**Stored items:**

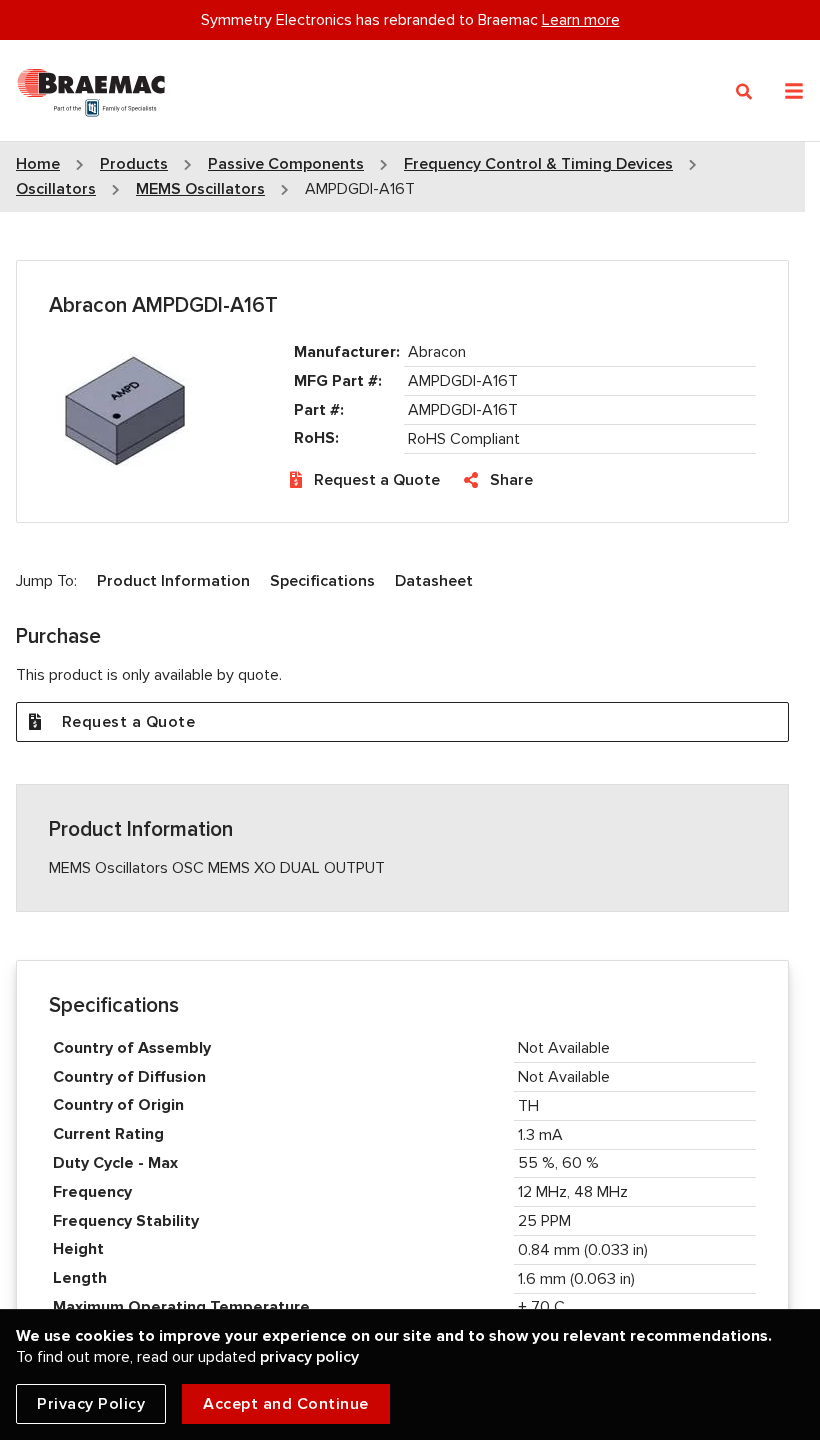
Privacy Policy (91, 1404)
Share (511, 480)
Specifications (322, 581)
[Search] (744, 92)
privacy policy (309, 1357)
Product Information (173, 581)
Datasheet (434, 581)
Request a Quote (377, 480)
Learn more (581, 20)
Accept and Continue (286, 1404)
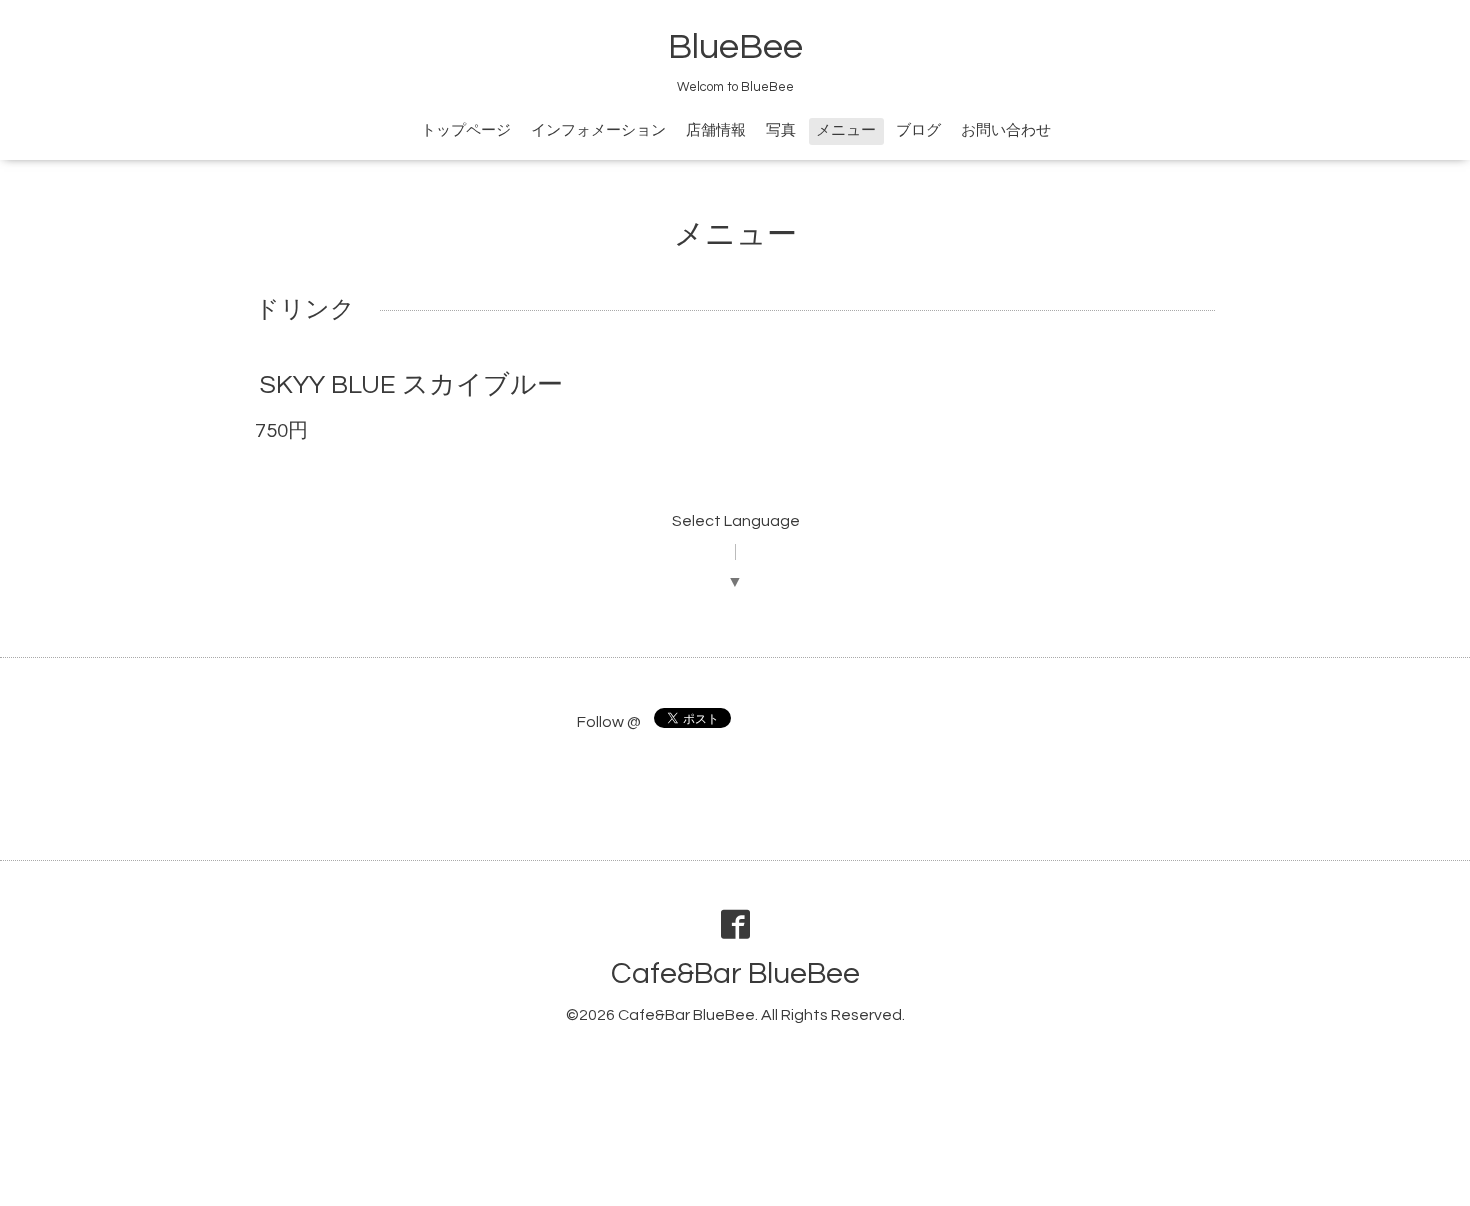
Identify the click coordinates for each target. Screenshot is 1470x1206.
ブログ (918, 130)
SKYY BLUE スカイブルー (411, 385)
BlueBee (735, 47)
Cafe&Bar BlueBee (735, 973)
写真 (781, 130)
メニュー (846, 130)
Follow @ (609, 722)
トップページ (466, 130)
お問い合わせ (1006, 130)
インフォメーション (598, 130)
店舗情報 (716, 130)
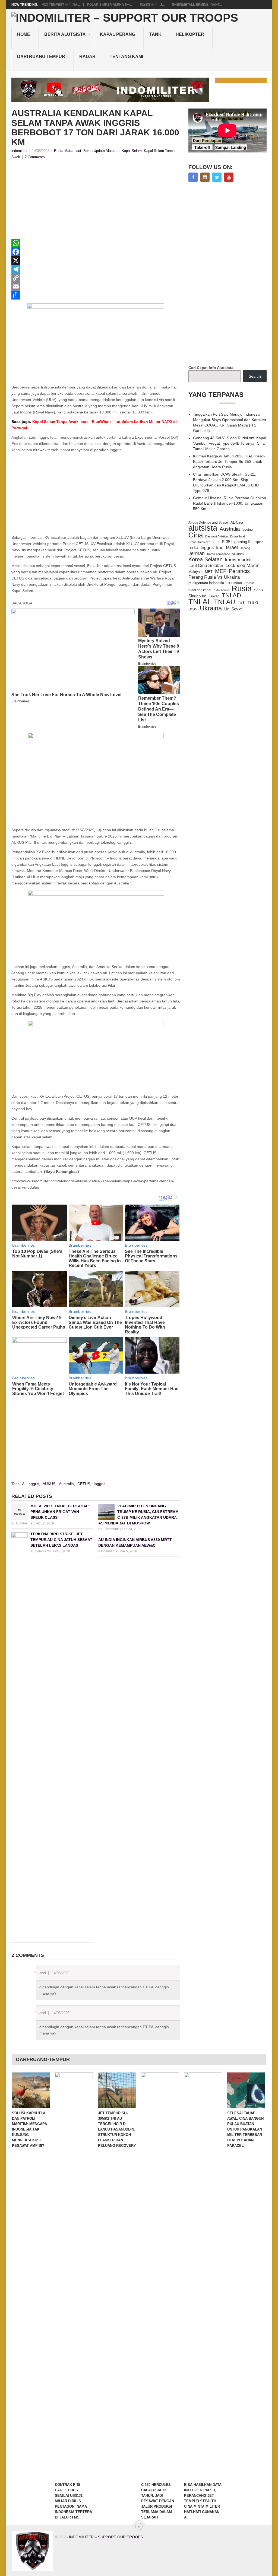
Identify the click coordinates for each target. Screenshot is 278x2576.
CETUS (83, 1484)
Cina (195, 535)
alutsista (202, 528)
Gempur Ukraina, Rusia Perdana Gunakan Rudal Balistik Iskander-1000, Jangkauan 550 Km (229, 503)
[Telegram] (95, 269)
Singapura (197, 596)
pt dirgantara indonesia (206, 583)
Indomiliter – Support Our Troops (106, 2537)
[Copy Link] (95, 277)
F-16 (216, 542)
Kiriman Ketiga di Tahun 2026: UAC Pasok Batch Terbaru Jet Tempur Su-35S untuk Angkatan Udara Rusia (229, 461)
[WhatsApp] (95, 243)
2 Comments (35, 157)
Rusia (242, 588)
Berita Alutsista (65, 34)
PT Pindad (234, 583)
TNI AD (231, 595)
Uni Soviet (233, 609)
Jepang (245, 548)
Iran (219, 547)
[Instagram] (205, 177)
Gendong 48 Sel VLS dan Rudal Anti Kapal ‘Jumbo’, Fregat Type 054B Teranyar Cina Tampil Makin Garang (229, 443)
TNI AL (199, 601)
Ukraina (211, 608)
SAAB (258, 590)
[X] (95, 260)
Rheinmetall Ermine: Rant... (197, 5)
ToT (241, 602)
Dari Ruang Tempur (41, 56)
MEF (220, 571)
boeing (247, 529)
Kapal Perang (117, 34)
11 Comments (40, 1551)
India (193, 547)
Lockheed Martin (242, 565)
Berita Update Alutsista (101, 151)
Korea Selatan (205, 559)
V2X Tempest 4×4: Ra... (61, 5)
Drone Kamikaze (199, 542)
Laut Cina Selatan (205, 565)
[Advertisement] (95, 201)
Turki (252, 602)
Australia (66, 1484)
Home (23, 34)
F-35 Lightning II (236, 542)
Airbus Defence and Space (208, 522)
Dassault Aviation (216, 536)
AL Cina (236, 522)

**What you will do:**
Copy out each line in the preceding records that contains "Berita".

**Exercise response:**
Berita Alutsista (65, 34)
Berita Update Alutsista (101, 151)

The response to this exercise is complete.